As a follow-up to Mohican's post from March 10, here are some files I've been working on recently.
I've tracked 3 sample properties-- a Vancouver westside bungalow (what I'd like to move up to), a Vancouver westside townhouse (what I currently own, bought during the lull in 2004), and a Richmond bungalow (my father-in-law lives in one). My interest in developing these charts was to discover how prices rise over time-- it seemed expensive when I bought my place, but not outrageous. Prices have, of course, risen since then.
First chart: a westside bungalow over 30 years. The mean curve rises at roughly 1.5x the rate of inflation. Note the thin dashed line-- that shows the property price as though it was rising at the mortgage rate. Prices have, over 30 years, never sustainably rised at the mortgage rate. Note that this house left the mean in 2003.
Second chart: a westside townhouse over 20-some years. The mean curve also rises at roughly 1.5x the rate of inflation. This property left the mean shortly after the Vancouver bungalow.
Third chart: a Richmond bungalow over 30 years. Interestingly, prices only rise at the rate of inflation here. Perhaps the lower "mean" line is due to the "desirability" of the westside? This property didn't leave the mean until 2005!
Fourth Chart: all three properties, all together. 5-year mortgage rates and inflation rates are also overlaid onto the chart. (I couldn't figure out how to get Excel to have a second scale for the percentages, so I had to wildly scale them up).
-Westside properties tracked up at 1.5x inflation.
-Richmond property tracked up at 1.0x inflation.
-Long-term, prices tend to rise at *less* than mortgage rates, making housing a poor speculative investment.
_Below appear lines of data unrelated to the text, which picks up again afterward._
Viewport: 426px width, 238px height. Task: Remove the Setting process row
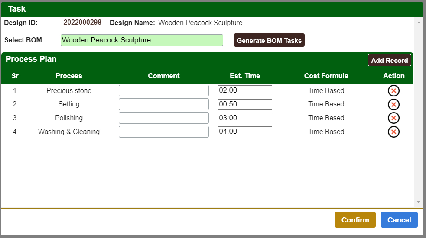click(x=393, y=104)
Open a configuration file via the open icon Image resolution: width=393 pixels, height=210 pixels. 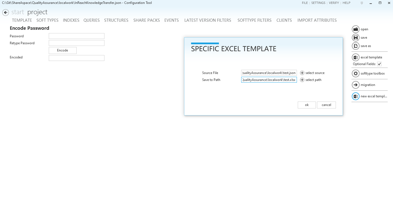click(356, 29)
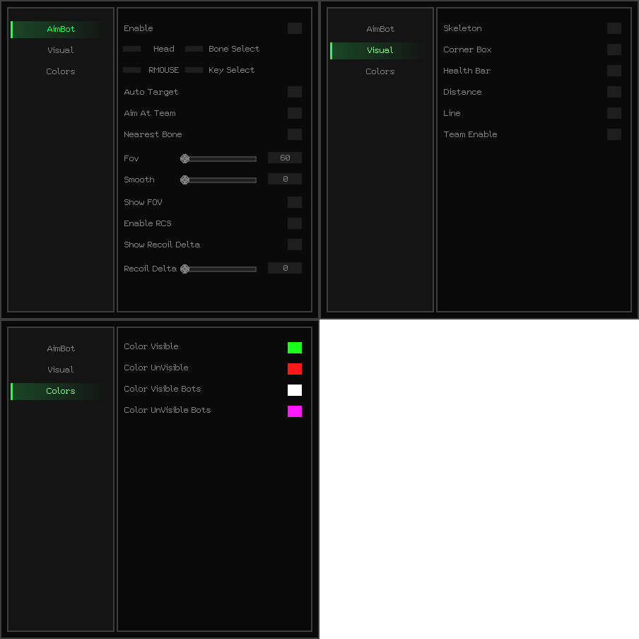Image resolution: width=639 pixels, height=639 pixels.
Task: Click the highlighted Colors tab
Action: coord(61,391)
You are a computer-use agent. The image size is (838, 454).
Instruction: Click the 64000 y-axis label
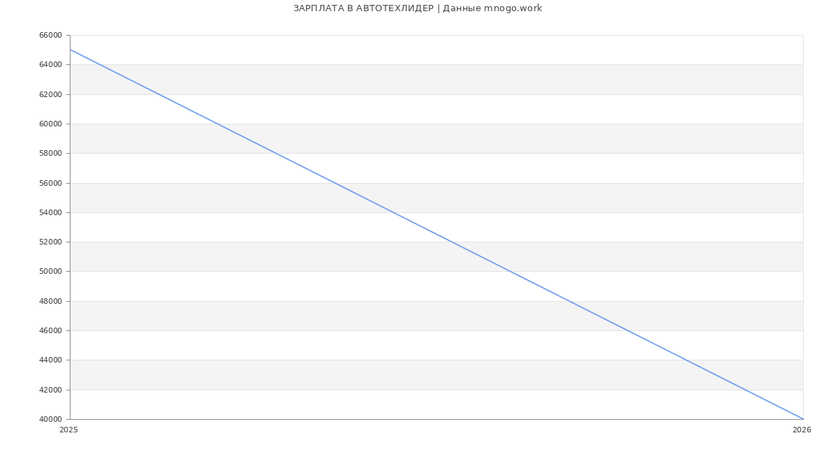point(52,65)
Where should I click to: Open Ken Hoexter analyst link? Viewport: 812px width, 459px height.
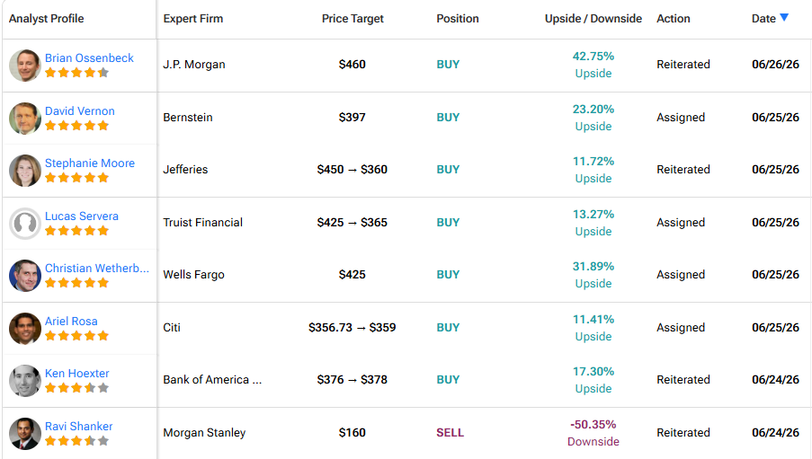[x=76, y=373]
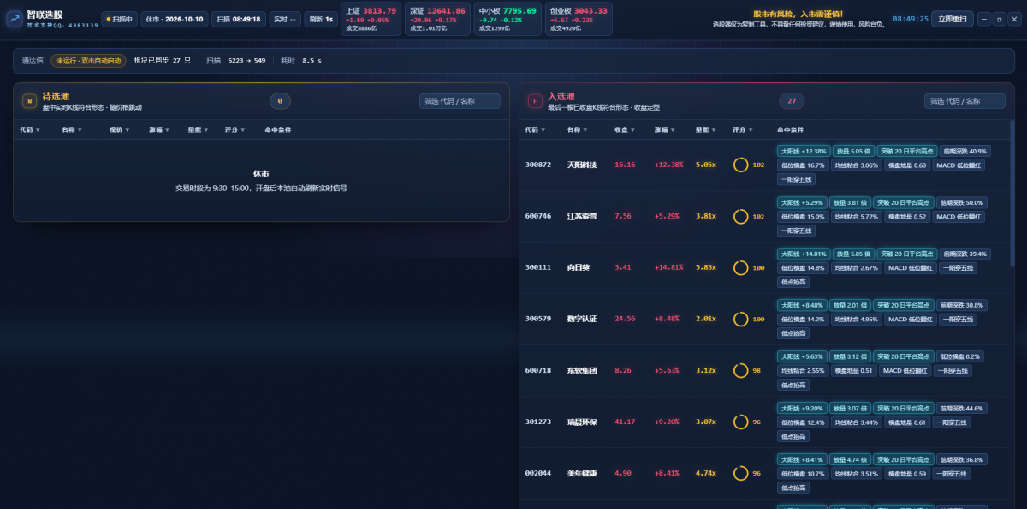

-During booms, housing is probably a great speculative investment!
-Neither the Richmond bungalow nor the westside townhouse benefitted much from the Hong Kong migration-- perhaps those investors were looking for land with a better investment value?
With all three sample properties, it'll take 15 years for any of the means to catch up to current property values! (unless selling prices drop or inflation goes up)
I'm willing to bet that the three sample properties have a 20-33% (nominal) drop in store over the next five years. However, until housing starts fall off a cliff (which will happen maybe a year after prices go flat-- perhaps early 2008?), and until much of the Olympic contruction is finished (~2009), I don't think we'll see significant drops.
Right now, our local economy is artificially-supported by government spending projects (Olympics) and speculator-sponsored condo development. Once the Olympic construction is done, the government will have finished building an amazing amount of infrastructure, and they (the government and us taxpayers) won't be keen on more deficit-spending to build more infrastructure-- hwy 99, Olympic venues, Athlete's Village, the new Convention Centre, RAV, Green Line (Coquitlam light rail, I think), Port Mann's twin, the Golden Ears bridge (I can't remember its name-- the one that goes from Maple Ridge to Port Kells)...
All those projects ending at the same time. How many construction-related workers moved to Vancouver for those projects? How many of them bought houses or condos? How many bought a handful of presale condos because prices always go up? How many of them will sell their places once the government freezes new infrastructure development after the Olympics?
Note: these charts use Royal LePage pricing data up to Sept 2006, and inflation/mortgage rate data from Sauder. Where data was not available, it was interpolated or omitted.